Running at: @ilPostDice. Largely inspired by the work of Max Bittker.
Il Post first said is essentially a single script which runs every two hours as a cron job on Github.
html_proc.py
parses an xml document. In this case https://www.ilpost.it/feed/
( sometimes https://rss.draghetti.it/ilpost.xml
, as it appears to be sometimes more reliable).
It opens the url of each new article, retrieves the text of the article, tokenizes each word and can: tweet the new words using utils/tweet.py
or add them to telegram via: utils/telegramBot.py
.
Each new word, its context, date and link are saved in a Mongo DB instance. For example:
{
_id: 6579651f1a28f773943e8448
word:"stsso"
context
"dei combustibili fossili, come ha detto lo stsso al Jaber. Al tempo stesso, però"
date_added:"2023-12-13T06:00:04.000000+0000"
url:"https://www.ilpost.it/2023/12/13/nuova-bozza-cop28/"
}
Install PIP requirements with pip install -r requirements.txt
.
Run html_proc.py
to launch the script.
On the visualization
branch a Sveltekit app visualizes the data over a timeline.

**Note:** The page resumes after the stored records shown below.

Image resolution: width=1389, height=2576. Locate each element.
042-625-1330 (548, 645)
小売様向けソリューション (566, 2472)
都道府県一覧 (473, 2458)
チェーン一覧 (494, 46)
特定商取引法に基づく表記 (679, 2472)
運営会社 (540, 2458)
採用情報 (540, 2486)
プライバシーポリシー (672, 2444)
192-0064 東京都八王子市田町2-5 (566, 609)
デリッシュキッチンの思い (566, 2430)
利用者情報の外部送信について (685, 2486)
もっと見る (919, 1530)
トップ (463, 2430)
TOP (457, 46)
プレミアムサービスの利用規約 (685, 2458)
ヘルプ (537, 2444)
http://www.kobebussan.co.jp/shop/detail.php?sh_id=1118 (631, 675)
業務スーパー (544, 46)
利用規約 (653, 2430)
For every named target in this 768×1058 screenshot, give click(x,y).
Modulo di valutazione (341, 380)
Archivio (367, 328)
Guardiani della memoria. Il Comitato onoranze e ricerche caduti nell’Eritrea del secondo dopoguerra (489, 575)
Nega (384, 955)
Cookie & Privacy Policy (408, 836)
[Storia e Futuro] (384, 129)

Install dependencies with npm install
(or pnpm install
or yarn
), start a development server:
npm run dev
# or start the server and open the app in a new browser tab
npm run dev -- --open
To create a production version:
npm run build
You can preview the production build with npm run preview
.
To deploy your app, you may need to install an adapter for your target environment.